**WHAT TO DO**
Please copy, word for word, everything in the listing from the line containing "Screen dimensions: 1007x675" down to the line containing "tap(168, 7)", both lines included.

Click-target data:
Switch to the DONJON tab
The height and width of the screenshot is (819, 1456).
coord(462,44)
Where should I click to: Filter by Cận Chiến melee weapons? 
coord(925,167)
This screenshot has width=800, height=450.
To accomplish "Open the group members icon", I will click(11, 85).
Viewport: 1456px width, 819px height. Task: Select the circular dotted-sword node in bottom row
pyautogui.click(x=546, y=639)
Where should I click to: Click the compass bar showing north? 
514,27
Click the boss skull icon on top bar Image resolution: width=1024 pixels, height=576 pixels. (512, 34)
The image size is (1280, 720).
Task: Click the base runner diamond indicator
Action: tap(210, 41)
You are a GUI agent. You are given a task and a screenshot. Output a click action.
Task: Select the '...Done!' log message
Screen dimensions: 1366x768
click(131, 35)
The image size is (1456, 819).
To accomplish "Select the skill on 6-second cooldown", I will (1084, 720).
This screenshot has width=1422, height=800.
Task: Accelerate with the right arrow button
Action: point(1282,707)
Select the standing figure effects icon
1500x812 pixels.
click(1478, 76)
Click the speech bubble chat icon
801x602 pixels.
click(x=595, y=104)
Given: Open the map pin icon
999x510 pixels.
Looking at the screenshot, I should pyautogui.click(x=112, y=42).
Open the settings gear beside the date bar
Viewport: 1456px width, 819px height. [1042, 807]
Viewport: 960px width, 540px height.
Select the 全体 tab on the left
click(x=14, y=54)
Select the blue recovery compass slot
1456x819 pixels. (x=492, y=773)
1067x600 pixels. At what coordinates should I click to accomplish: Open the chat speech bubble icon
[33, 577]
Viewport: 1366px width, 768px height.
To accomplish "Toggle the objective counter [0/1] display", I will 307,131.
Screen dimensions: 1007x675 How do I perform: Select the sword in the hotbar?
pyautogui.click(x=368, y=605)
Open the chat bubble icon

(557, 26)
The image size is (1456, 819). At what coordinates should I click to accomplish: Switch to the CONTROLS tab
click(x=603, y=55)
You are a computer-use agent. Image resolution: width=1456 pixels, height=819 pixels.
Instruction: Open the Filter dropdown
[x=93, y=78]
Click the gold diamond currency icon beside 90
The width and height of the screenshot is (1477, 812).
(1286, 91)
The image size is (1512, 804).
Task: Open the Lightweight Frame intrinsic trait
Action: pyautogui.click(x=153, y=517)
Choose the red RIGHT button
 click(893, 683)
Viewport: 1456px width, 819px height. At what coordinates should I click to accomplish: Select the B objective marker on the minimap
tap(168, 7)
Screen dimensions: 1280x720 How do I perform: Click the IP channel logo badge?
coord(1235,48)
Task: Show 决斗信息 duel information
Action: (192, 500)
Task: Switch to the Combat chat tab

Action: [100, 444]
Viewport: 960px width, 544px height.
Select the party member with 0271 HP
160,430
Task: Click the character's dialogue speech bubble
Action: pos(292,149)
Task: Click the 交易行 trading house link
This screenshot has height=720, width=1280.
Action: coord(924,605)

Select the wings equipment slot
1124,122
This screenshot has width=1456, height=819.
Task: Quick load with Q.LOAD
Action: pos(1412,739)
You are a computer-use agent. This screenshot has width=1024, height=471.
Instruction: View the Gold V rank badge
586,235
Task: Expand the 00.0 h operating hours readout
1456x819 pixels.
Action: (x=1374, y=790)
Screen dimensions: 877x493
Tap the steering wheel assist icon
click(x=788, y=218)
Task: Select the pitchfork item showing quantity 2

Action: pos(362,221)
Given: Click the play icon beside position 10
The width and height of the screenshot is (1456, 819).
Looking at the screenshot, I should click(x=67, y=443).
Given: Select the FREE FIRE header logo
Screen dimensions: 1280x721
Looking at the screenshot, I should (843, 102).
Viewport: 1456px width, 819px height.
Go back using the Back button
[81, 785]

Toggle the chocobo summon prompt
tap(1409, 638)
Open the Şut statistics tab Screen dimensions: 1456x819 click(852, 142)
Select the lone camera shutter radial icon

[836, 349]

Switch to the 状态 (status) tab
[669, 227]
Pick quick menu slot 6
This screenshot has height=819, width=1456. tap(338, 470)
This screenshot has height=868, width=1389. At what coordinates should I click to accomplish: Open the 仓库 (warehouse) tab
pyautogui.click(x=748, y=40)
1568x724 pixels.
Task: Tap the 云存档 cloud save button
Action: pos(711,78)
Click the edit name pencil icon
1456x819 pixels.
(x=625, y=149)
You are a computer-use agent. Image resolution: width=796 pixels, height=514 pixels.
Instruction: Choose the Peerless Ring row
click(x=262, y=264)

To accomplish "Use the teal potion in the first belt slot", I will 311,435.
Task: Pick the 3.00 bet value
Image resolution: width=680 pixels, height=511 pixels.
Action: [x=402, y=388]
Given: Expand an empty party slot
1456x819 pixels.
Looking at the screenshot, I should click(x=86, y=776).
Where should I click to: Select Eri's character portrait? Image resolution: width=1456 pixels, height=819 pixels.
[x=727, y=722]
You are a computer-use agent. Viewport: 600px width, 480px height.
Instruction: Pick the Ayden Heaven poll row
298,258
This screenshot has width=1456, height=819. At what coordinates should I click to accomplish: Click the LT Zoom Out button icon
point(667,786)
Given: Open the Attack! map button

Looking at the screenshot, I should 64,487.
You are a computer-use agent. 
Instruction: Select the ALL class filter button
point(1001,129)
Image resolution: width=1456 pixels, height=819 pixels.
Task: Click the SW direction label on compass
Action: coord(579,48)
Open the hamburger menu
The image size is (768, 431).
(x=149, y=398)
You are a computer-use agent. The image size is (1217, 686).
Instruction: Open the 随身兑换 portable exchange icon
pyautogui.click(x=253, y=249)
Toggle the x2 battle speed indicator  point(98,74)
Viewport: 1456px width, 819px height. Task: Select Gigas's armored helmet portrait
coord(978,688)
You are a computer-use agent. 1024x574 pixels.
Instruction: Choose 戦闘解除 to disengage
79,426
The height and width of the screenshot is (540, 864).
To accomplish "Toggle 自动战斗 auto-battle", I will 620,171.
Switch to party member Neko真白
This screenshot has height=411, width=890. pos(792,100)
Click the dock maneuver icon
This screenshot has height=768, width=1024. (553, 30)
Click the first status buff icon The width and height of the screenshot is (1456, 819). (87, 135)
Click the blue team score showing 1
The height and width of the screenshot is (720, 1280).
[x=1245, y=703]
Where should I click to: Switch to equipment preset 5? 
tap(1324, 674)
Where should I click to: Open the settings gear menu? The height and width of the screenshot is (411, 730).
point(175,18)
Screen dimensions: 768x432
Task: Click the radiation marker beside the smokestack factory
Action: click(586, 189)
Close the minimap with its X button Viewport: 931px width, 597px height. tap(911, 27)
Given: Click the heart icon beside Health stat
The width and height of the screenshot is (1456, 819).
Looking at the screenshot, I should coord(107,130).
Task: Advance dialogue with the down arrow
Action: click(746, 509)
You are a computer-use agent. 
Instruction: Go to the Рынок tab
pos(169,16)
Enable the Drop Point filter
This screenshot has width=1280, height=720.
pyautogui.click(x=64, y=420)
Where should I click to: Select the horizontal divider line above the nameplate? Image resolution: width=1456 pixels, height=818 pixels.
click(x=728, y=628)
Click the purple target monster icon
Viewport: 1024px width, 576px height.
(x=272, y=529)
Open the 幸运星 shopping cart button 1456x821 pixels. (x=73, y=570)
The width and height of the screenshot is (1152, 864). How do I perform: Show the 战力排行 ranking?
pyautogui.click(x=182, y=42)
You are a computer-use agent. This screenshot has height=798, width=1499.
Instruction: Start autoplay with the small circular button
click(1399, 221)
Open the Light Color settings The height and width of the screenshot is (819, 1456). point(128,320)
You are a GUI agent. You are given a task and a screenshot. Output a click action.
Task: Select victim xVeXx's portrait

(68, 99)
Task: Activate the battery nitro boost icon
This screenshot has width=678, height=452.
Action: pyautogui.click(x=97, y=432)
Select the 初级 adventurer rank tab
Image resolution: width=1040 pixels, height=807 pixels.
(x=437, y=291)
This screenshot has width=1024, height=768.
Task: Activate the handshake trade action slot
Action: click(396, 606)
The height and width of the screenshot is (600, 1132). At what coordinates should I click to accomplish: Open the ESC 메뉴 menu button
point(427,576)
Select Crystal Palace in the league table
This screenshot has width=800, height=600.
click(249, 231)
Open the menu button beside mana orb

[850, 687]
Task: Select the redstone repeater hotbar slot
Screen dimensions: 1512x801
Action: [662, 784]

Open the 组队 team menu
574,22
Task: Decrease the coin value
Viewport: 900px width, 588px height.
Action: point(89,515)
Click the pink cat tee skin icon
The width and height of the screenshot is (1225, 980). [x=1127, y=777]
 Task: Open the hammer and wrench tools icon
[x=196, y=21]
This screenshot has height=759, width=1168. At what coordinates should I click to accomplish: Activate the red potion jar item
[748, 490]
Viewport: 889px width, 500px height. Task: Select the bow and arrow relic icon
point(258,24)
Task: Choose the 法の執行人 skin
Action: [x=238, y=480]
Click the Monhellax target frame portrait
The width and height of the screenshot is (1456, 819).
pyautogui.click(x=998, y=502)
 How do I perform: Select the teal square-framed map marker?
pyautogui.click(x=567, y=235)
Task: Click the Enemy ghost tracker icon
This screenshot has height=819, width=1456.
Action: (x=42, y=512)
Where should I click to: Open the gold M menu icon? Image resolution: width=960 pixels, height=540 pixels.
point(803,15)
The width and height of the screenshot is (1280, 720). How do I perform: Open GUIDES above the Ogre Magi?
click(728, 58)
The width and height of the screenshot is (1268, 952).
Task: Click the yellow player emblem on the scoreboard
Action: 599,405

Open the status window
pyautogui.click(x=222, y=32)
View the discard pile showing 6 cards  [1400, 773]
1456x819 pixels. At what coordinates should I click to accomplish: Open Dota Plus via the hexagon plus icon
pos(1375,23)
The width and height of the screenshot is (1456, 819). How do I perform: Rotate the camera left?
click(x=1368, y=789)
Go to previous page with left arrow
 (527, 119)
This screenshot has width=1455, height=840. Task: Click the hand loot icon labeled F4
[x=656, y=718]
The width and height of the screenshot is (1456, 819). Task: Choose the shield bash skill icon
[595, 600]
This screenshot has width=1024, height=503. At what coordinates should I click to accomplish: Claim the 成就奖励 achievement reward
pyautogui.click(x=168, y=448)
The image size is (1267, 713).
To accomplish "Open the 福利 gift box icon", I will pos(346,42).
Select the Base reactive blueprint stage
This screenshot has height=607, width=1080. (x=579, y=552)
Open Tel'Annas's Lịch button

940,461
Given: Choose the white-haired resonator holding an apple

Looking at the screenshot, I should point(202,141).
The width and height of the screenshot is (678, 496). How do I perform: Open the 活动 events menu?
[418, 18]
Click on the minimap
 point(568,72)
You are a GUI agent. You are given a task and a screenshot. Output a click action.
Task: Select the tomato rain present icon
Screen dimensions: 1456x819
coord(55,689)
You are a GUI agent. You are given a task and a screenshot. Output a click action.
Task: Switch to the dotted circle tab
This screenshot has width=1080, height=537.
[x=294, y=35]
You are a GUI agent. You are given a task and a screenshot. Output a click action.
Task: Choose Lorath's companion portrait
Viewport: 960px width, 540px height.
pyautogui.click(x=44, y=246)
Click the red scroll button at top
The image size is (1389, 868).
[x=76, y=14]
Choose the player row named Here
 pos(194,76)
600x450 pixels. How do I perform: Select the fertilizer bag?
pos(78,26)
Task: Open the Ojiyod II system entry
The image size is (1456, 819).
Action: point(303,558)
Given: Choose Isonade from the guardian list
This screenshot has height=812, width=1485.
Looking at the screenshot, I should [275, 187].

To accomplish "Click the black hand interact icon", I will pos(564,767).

**EXERCISE ANSWER**
Screen dimensions: 1007x675 How do I perform: Select the sword in the hotbar?
pyautogui.click(x=368, y=605)
Open the chat bubble icon

(557, 26)
The image size is (1456, 819). At what coordinates should I click to accomplish: Switch to the CONTROLS tab
click(x=603, y=55)
You are a computer-use agent. Image resolution: width=1456 pixels, height=819 pixels.
Instruction: Open the Filter dropdown
[x=93, y=78]
Click the gold diamond currency icon beside 90
The width and height of the screenshot is (1477, 812).
(1286, 91)
The image size is (1512, 804).
Task: Open the Lightweight Frame intrinsic trait
Action: pyautogui.click(x=153, y=517)
Choose the red RIGHT button
 click(893, 683)
Viewport: 1456px width, 819px height. At what coordinates should I click to accomplish: Select the B objective marker on the minimap
tap(168, 7)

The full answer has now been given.